One thing you simply cannot avoid, unfortunately, is the security checkpoint and the related x-ray scan of your food items. We found out that checked bags get much stronger doses of x-ray scanning, so we kept all of our food in carry-on bags during this trip. But, if it's a choice between an irradiated organic banana and a slice of artery-clogging (and irradiated) stromboli at the airport's Sbarro, I'd have to go with the banana as the healthier option. Do you have any raw air travel tips you'd like to share?

Original Comments

Below, we have included the original comments from this blog post. Additional comments may be made via Facebook, below.

On February 16, 2009, desacad wrote:

Our last air trip, Roger packed frozen grapes in his carry on backpack that kept everything chilled. The grapes were tasty too before they got to the mushy state. He usually packs frozen bottles of water for day trips, but those aren't allowed at the airports.

On February 16, 2009, caryl wrote:

you can freeze bananas, peaches, berries... love frozen grapes ... peas, green beens if you like them raw are good frozen with all that you don't need ice......:)

On February 16, 2009, langelbleu wrote:

We're getting ready to fly in a few weeks and so this is timely for me.
A suggestion someone recently made to me that I think is sheer genius is to bring your empty water bottles (I have a 40 oz kleen canteen) and fill it up with water from the water fountain on the other side of security. It won't be spring water, however it won't cost $4 for 16 oz of "Spring Water" from Coco Cola company that has been sitting in a warehouse for a year in an off gassing plastic bottle, before making it to the airport kiosk. Personally I trust the free flowing tap water far more than some of the conventional designer waters in plastic bottles.

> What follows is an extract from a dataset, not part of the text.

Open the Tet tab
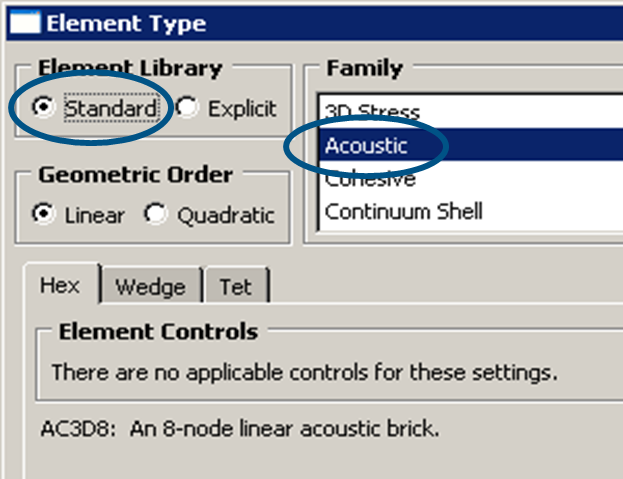 236,287

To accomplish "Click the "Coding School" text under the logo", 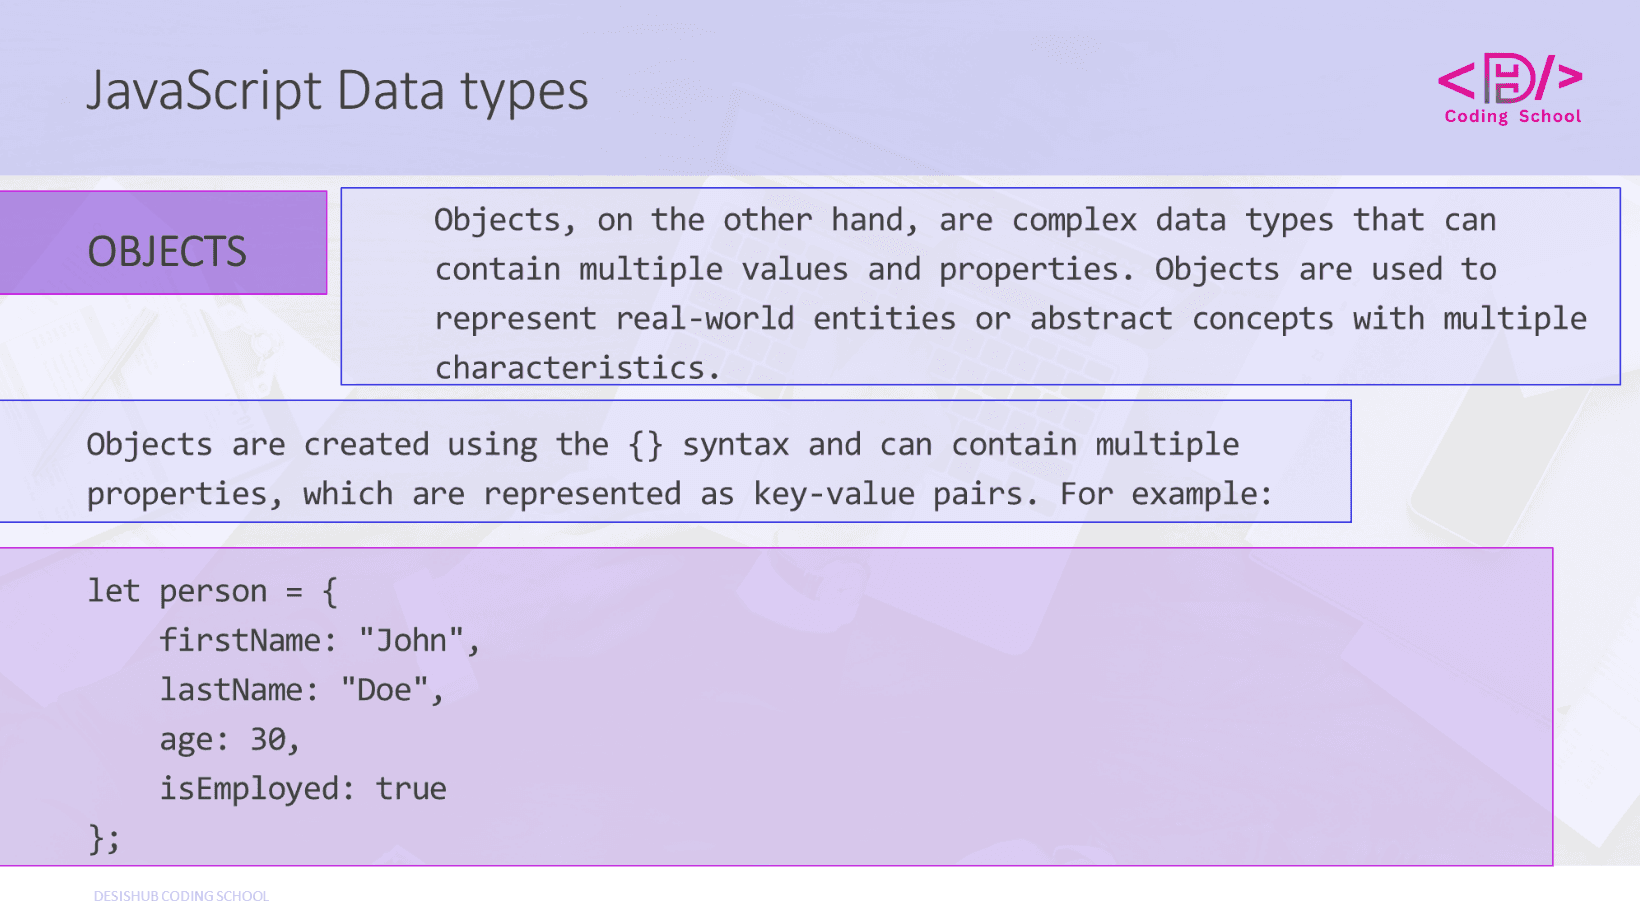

On February 16, 2009, lori wrote:

I just came back from a trip and made raw gogi, aci, date, and almond breakfast bars. I drank a 24 oz cup of vegetable juice prior to the early am flight and was fine with the breakfast bars during the flight.

Lori

On February 16, 2009, MindXdreamz wrote:

Wow excellent article Jim and comments from everyone! After my last flight from Florida to Atlanta GA for a job interview I doubt I'll be flying anymore (husband won't fly - and the latest couple of airplane news events has not reassured him either) so I guess I just read out of curiosity tonight, and to see if anything would apply to road travel. Definitely we'll be traveling with a large cooler next trip we take. And I love the Larabars, have not tried Purebars yet. thanks to all. :)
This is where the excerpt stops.